Since then I’ve expanded it into this:

At some point in his past, he witnessed a non-mage getting mugged by a mage, and swore to come up with a way to give non-mages a inexpensive way to protect themselves from mages. His ultimate goal is to be able to build them cheaply enough that nearly everyone can afford one, and yet make enough profit to be able to give them to those who can’t.

We’ll iron the details of his invention later since that’s not something he’s going to have at the beginning anyway. Likely enchanting something like a bracer that grants the wearer Magic Resistance (making it harder to affect them with spells) and DR limited to Magic (so they’ll take less damage from fireballs and the like) and is powered by Lacrima.

When defending himself or someone else in combat, he relies on Requipping guns that he uses to fires magic bullets (or possibly enchant bullets/shells as he fires them, or simply uses the guns as foci through which he channels his magic; not decided yet).

That’s what I’m working no now. I’m going to build it as both Imbuements and Innate Attacks built as alternate abilities and see which I prefer. I knocked out most of the former sitting in the doctor’s waiting room this afternoon, and expect to finish shortly. The IAs won’t take me more than half an hour because I’m so prolific an IA builder (I even made Elmer Fudd’s gun (sometimes a rifle, sometimes a shotgun, even in the same scene) just to see if I could).

Happiness Jar #5

I had coincidentally been working on adapting Fairy Tail to GURPS purely for the fun of it for a couple of weeks before the GM announced the campaign, so I have pages of stuff for it now. To get things organized and to make it easier for everyone else to sift through, I posted as much of it as I could to a new section of my campaign wiki Friday afternoon. There was too much for me to be able to type it all up in one go, so I still have a good bit to do, but I got more than half of it posted.

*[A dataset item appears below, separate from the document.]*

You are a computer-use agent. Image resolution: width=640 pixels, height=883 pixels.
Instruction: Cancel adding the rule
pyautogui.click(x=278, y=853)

GURPS Extra-Lite Finalized

I just uploaded what should be the final version of GURPS Extra-Lite. Other than the font and some formatting, the only thing that changed was that I finally made it compliant with Steve Jackson Games’ Online Policy for fan-made websites and game aids.

It used to say this:

The material presented here is my original creation, intended for use with the GURPS system from Steve Jackson Games. This material is not official and is not endorsed by Steve Jackson Games.

But in re-reading their policy several times we realized that was meant only for fan sites (which is why it remains on the Web version of Extra-Lite, and has been added to my Munchkin compatibility chart). Instead they want this for game aids:

GURPS is a trademark of Steve Jackson Games, and its rules and art are copyrighted by Steve Jackson Games. All rights are reserved by Steve Jackson Games. This game aid is the original creation of Frank Wilcox, Jr (fewilcox) and is released for free distribution, and not for resale, under the permissions granted in the Steve Jackson Games Online Policy.

They’ll also allow you to use most of their art as long as you follow their Online Policy. So if you ever see a game aid or other fan-work for any SJ game that doesn’t have one of the above disclaimers, send the author that link. Whereas some companies are really stingy with their IPs and actively discourage fan works (I would literally be in violation of Pokémon’s online policy if I were to even link you to it), SJG welcomes them, so the least we can do is give them their due credit.